Sunday, 19 October 2008

The standoff at the temple

A Cambodian machinegunner stationed in the disputed border zone.

In the field
October 18, 2008

PREAH VIHEAR, Cambodia – The way a country deals with the press says a great deal about the way it deals with its own people. I found a stark contrast between the attitudes of Cambodia and Thailand this week, while trying to cover the brief skirmish between the countries’ two armies on a disputed patch of ground near a wonderfully remote and romantic ancient temple.

Preah Vihear is suffused with mystery and majesty in equal measure. Its vertiginous position and splendid isolation are beguiling. The problem is it also happens to be right on the Thai-Cambodia border. But it’s not the collection of finely carved, quietly crumbling stones that is the subject of the wrangle; instead it’s the strategically important, but far less impressive, patch of scrub next door.

I won’t go into the history of this now, as practically every supposed fact is disputed — suffice to say it involves more than a century of claim and counter-claim.

Anyway, what was interesting was the way the Thai army had totally sealed off the border from their side, denying the press access. Checkpoints several kilometers away stopped reporters getting anywhere near to the site of the violence. Watch report on disputed Thai-Cambodia border

But luckily my crew and I had decided to take a chance on the Cambodian side. It involved flying to Siem Reap , driving right past Angkor Wat (for those who’ve never heard of it, think the movie “Lara Croft: Tomb Raider”) and then basically going another six hours along mostly dirt roads until we reached the bottom of the cliff, where we changed our van for a powerful SUV, for the white-knuckle scramble to the top.

The Cambodian army couldn’t have been more helpful. A taciturn general, sitting like a Khmer king in a tent in the middle of the jungle, solemnly pointed at the border as they saw it. He told us his troops didn’t want a confrontation with the Thais, but claimed the Thai soldiers had fired first and had repeatedly crossed into their territory.

Around his camp, field guns and mortars had been set-up.

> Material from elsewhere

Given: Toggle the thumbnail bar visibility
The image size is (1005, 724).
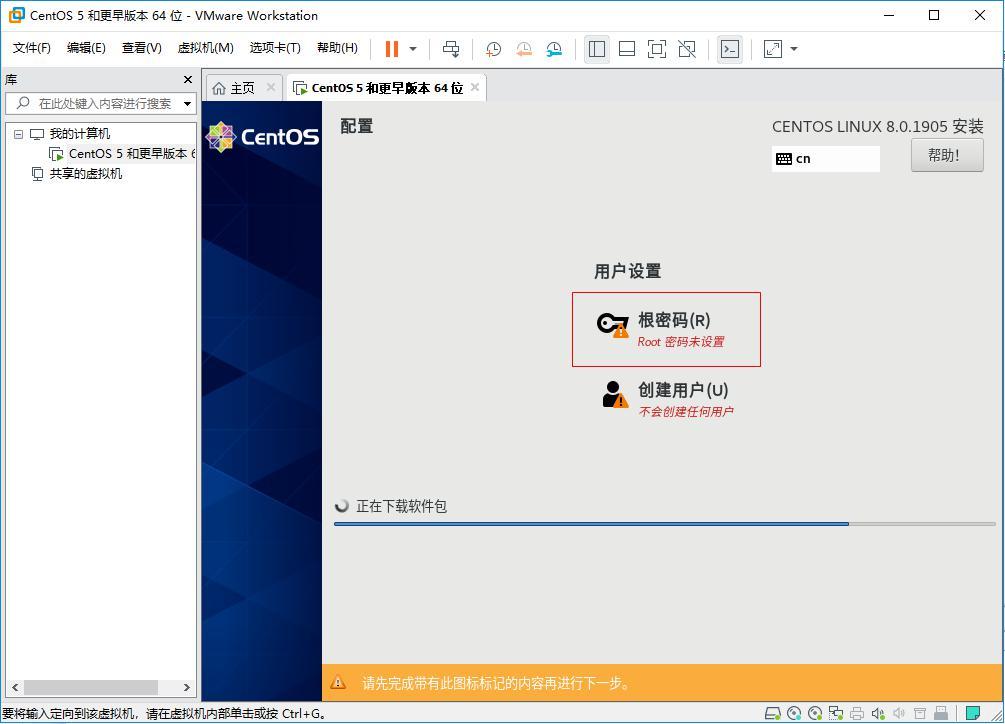Looking at the screenshot, I should coord(628,48).
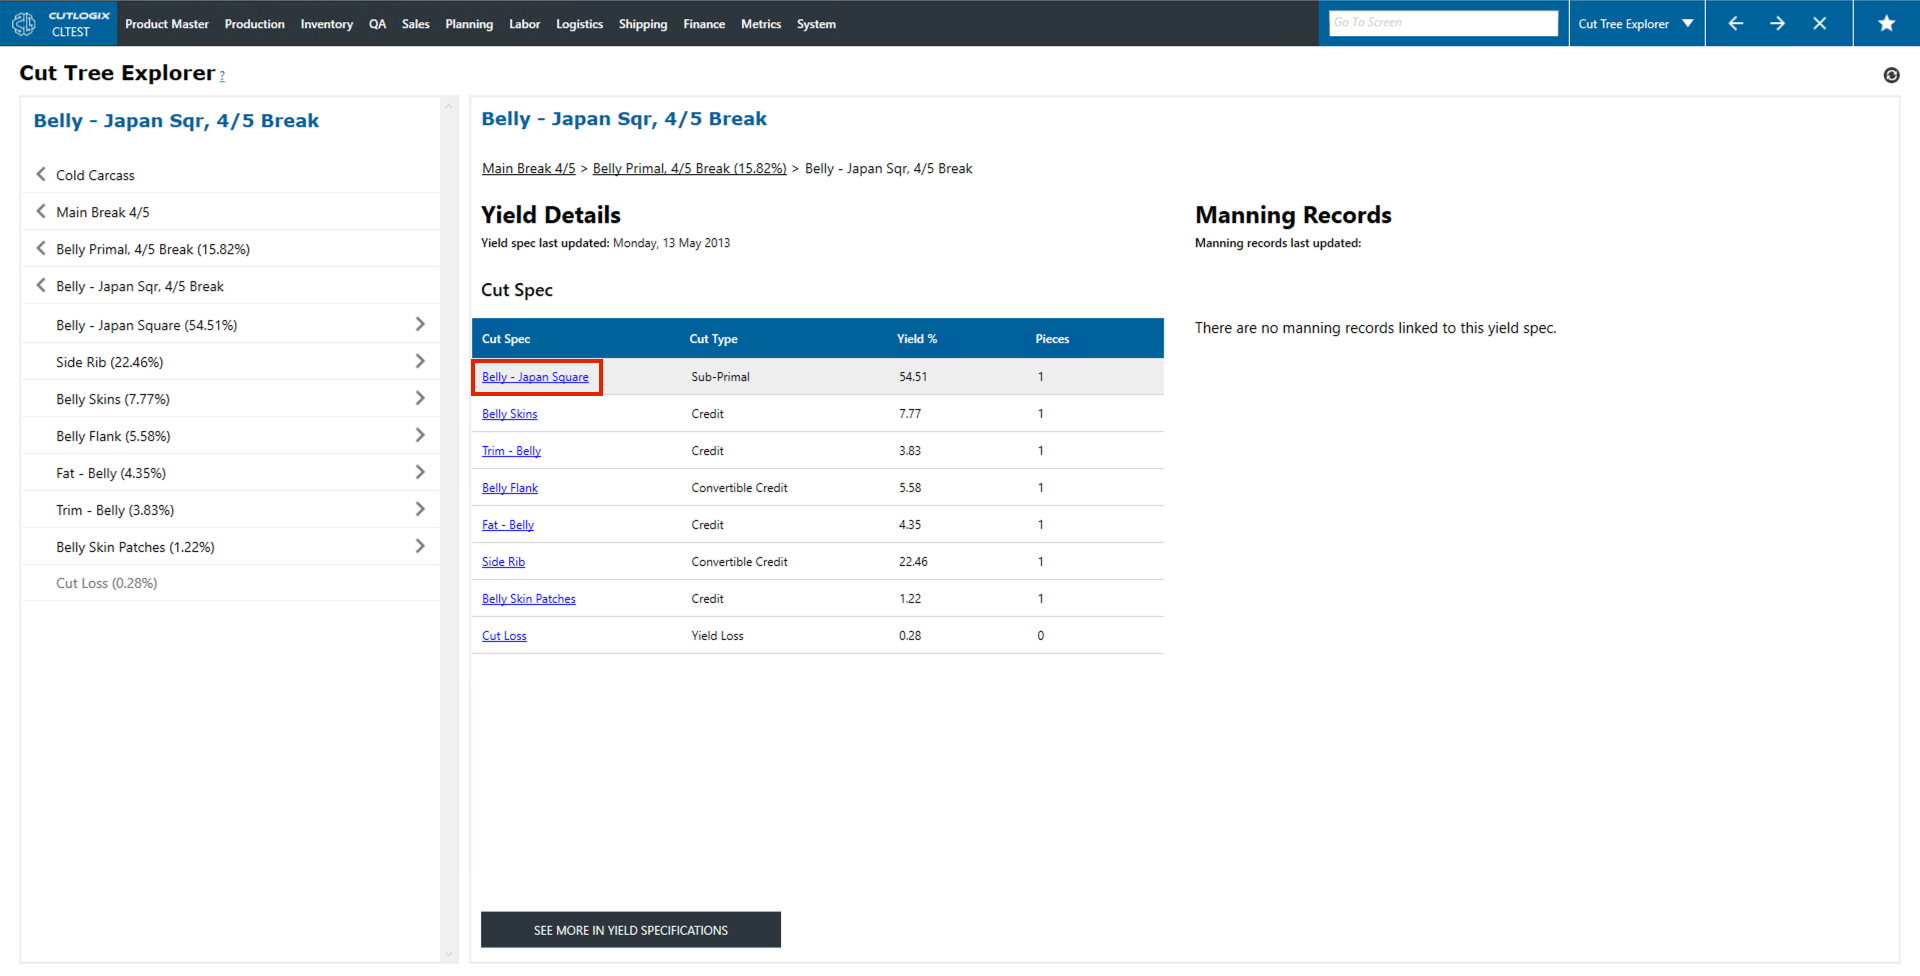Go back to Cold Carcass level

(x=41, y=175)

Many of his troops wore the traditional red Khmer scarf, as favored by the ultra-communist Khmer Rouge troops who’d used the Preah Vihear temple as their last bastion until 1998.

They gave us a guided tour of their positions. We talked to a machine gunner, dressed in a grubby vest, who insisted the Thais fired first and pointed to the pile of spent cartridges lying in the grass under his weapon. They’d been a fierce firefight for an hour and he claimed the Thais had fired rocket-propelled grenades at their positions, just yards from the temple itself.

We managed to talk to one Thai soldier who was reluctant to answer the question of who started the attack, but he again reiterated they didn’t want to fight the Cambodian soldiers who they’d been living next to in a jungle camp for weeks.

Neither side is willing to pull back and yet both sides claim they don’t want any further escalation. The Thai military seem very keen to keep the press away; the Cambodians seem keen to show reporters around.

Perhaps that’s not significant and just a result of different media strategies. But I got the impression there was something else. It was as if the Cambodians felt they had nothing to hide, and the Thais were guiltily excluding the press in case too many awkward questions were asked.

Now before all our Thai readers go into spasms of anger, I am not making a judgment as to who fired first: this is merely an observation of how it felt on the ground. I’m sure there is a perfectly innocent explanation to the whole clash. My cameraman thinks that some soldier tripped on his flip-flop and accidentally fired his RPG. You know, it’s such a ridiculous situation that actually wouldn’t surprise me.

Both countries need to grow up, start acting responsibly and start thinking about their people, many of whom live in abject poverty, rather than resorting to the kind of petulant show-boating politics and chest-puffing nationalism which both sides should be ashamed of.